Pseudo-Chrys.: For it were an unworthy thing that a believer should stand in his cause before an unbelieving judge. Or if one who is a believer, though (as he must be) a worldly man, though he should have reverenced you for the worthiness of the faith, sues you because the cause is a necessary one, you will lose the worthiness of Christ for the business of the world. Further, every lawsuit irritates the heart and excites bad thoughts; for when you see dishonesty or bribery employed against you, you hasten to support your own cause by like means, though originally you might have intended nothing of the sort.
Aug., Enchir., 78: The Lord here forbids his disciples to have lawsuits with others for worldly property. Yet as the Apostle allows such kind of causes to be decided between brethren, and before arbiters who are brethren, but utterly disallows them without the Church, it is manifest what is conceded to infirmity as pardonable.
Greg., Mor., xxxi, 13: There are, who are so far to be endured, as they rob us of our worldly goods; but there are whom we ought to hinder, and that without breaking the law of charity, not only that we may not be robbed of what is ours, but lest they by robbing others destroy themselves. We ought to fear much more for the men who rob us, than to be eager to save the inanimate things they take from us. When peace with our neighbour is banished the heart on the matter of worldly possession, it is plain that our estate is more loved than our neighbour.
Aug., Serm. in Mont., i, 19: The third kind of wrongs, which is in the matter of labour, consists of both such as admit restitution, and such as do not - or with or without revenge - for he who forcibly presses a man's service, and makes him give him aid against his will, can either be punished for his crime, or return the labour. In this kind of wrongs then, the Lord teaches that the Christian mind is most patient, and prepared to endure yet more than is offered; "If a man constrain thee to go with (p. 202) him a mile, go with him yet other two." This likewise is meant not so much of actual service with your feet, as of readiness of mind.
Chrys., Hom. xviii: The word here used signifies to drag unjustly, without cause, and with insult.
Aug.: Let us suppose it therefore said, "Go with him other two," that the number three might be completed; by which number perfection is signified; that whoever does this might remember that he is fulfilling perfect righteousness. For which reason he conveys this precept under three examples, and in this third example, he adds a twofold measure to the one single measure, that the threefold number may be complete.
Or we may so consider as though in enforcing this duty, He had begun with what was easiest to bear, and had advanced gradually. For first He commanded that when the right cheek was smitten we should turn the other also; therein shewing ourselves ready to endure another wrong less than that you have already received. Secondly, to him that would take your coat, he bids you part with your cloak, (or "garment," as some copies read,) which is either just as great a loss, or perhaps a little greater. In the third He doubles the additional wrong which He would have us ready to endure. And seeing it is a small thing not to hurt unless you further shew kindness, He adds, "To him that asketh of thee, give."
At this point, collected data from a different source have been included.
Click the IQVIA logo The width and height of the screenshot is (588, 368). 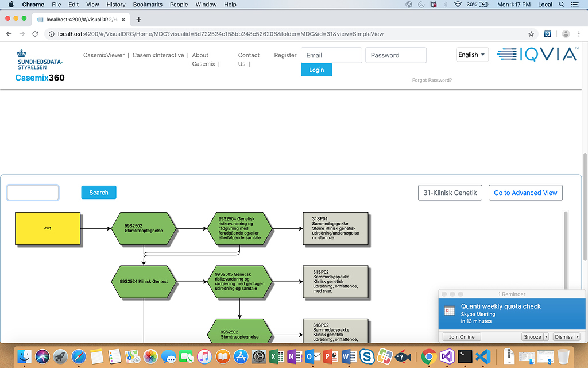[x=537, y=55]
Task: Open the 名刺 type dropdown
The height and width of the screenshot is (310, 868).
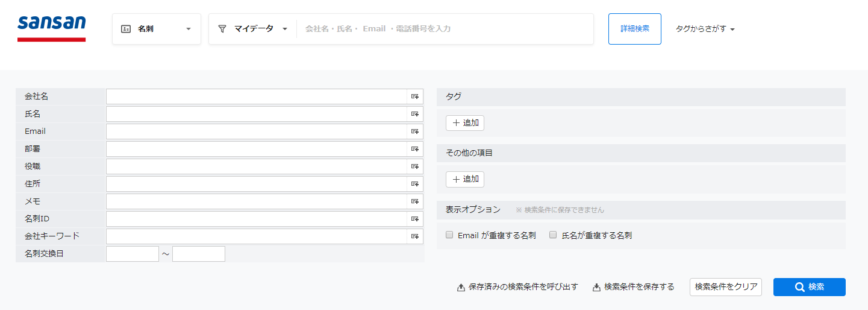Action: (157, 29)
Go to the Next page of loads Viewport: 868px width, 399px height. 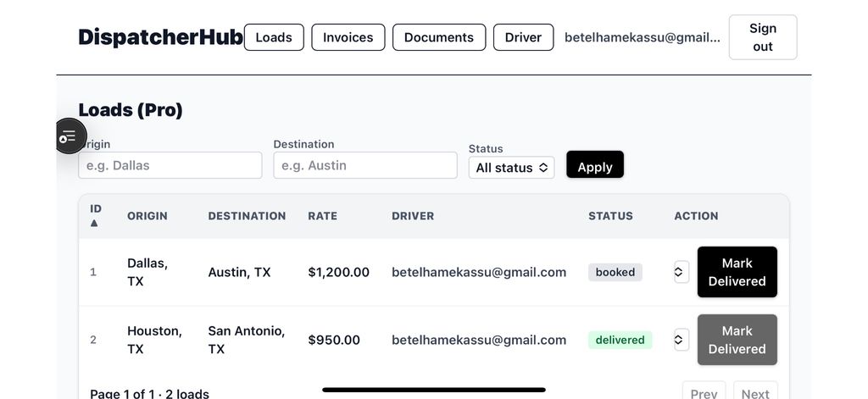754,392
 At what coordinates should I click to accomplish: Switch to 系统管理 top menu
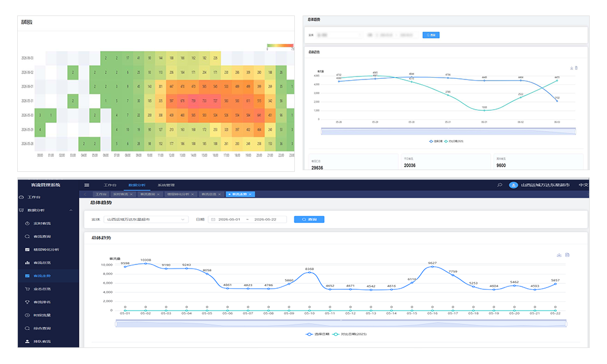click(166, 186)
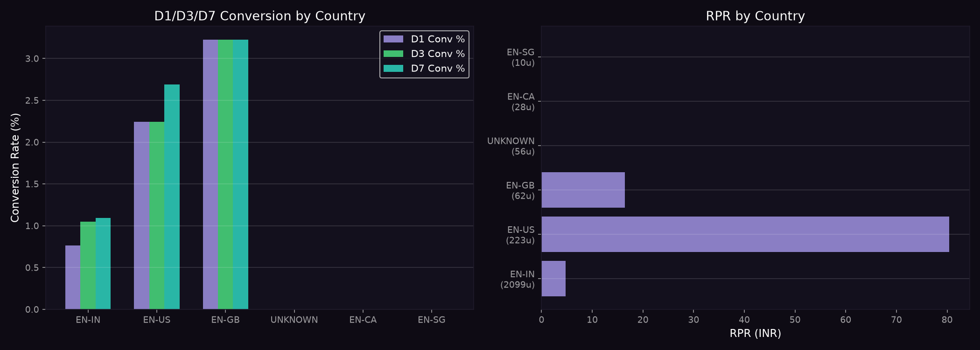Viewport: 980px width, 350px height.
Task: Click the 'RPR by Country' chart title
Action: (x=755, y=16)
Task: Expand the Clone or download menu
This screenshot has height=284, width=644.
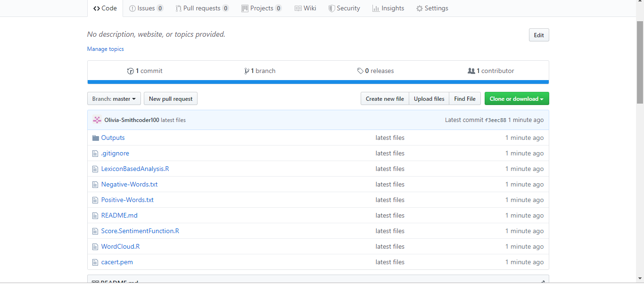Action: click(516, 99)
Pseudo-Chrys.: Because wealth is not ours but God's; God would have us stewards of His wealth, and not lords.
Jerome: If we understand this only of alms, it cannot stand with the estate of the most part of men who are poor; even the rich if they have been always giving, will not be able to continue always to give.
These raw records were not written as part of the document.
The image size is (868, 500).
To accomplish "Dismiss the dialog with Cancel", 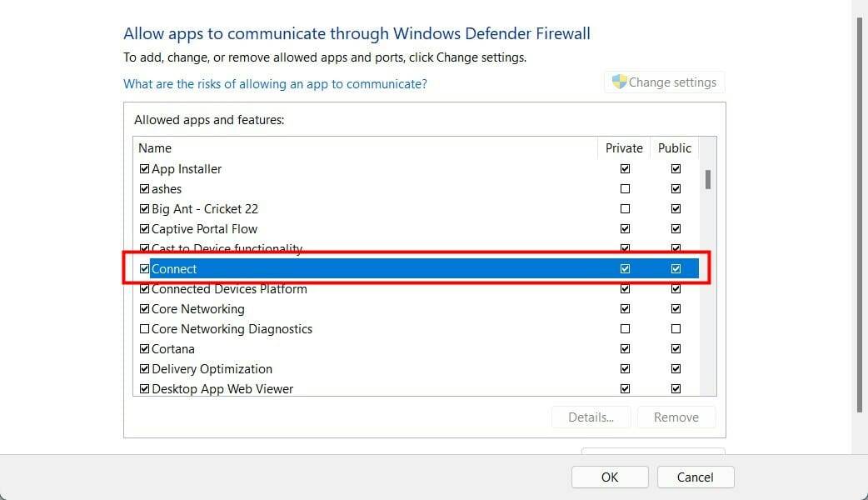I will point(695,477).
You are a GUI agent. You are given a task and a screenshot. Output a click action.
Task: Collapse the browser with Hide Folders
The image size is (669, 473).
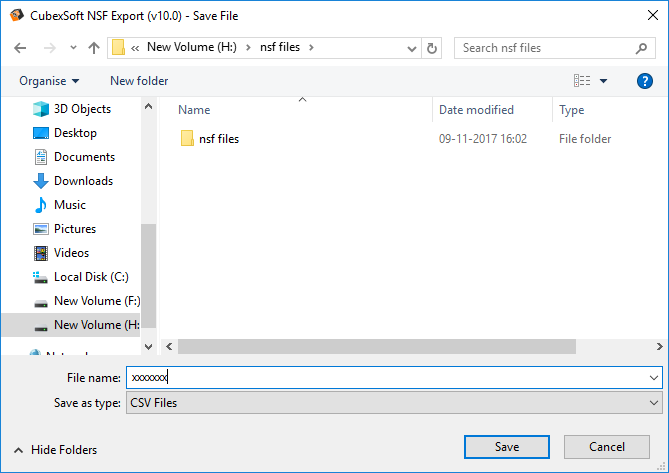click(x=55, y=450)
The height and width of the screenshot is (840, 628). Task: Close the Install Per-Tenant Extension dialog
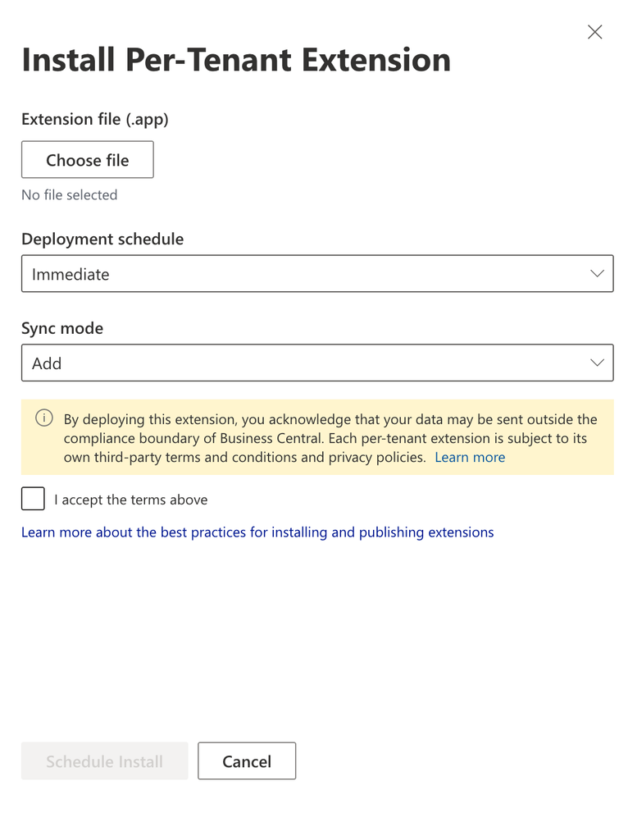point(595,32)
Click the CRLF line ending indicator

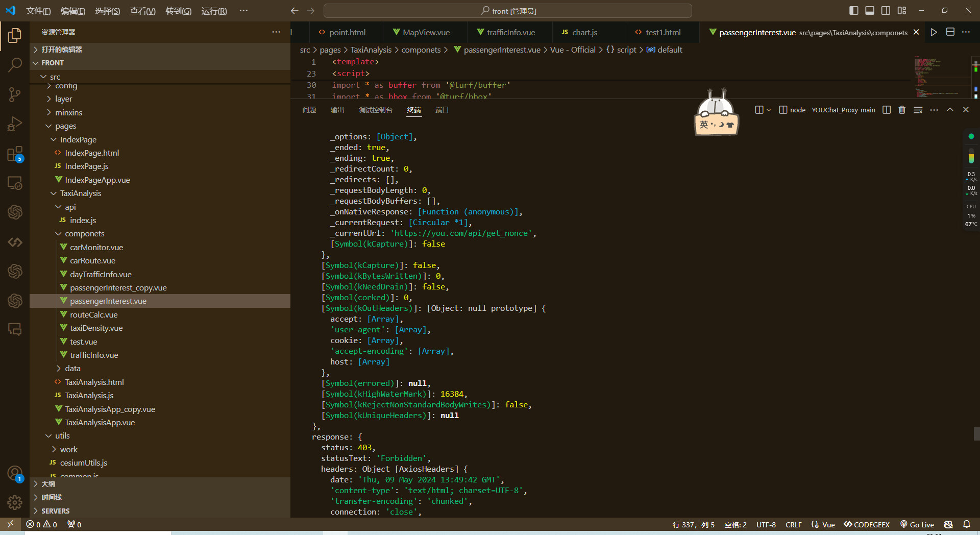793,525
Aug.: Therefore, He says not, 'Give all things to him that asks;' but, "Give to every one that asketh;" that you should only give what you can give honestly and rightly. For what if one ask for money to employ in oppressing the innocent man? What if he ask your consent to unclean sin? We must give then only what will hurt neither ourselves or others, as far as man can judge; and when you have refused an inadmissible request, that you may not send away empty him that asked, shew the righteousness of your refusal; and such correction of the unlawful petitioner will often be a better gift than the granting his suit.
Aug., Epist., 93, 2: For with more benefit is food taken from the hungry, if (p. 203) certainty of provision causes him to neglect righteousness, than that food should be supplied to him that he may consent to a deed of violence and wrong.
Jerome: But it may be understood of the wealth of doctrine: wealth which never fails but the more of it is given away, the more it abounds.
Aug., Serm. in Mont., i, 20: That He commands, "And from him that would borrow of thee, turn not away," must be referred to the mind; for "God loveth a cheerful giver." (2Co 9,7) And every one that receives, indeed borrows, though it is not he that shall pay, but God, who restores to the merciful many fold.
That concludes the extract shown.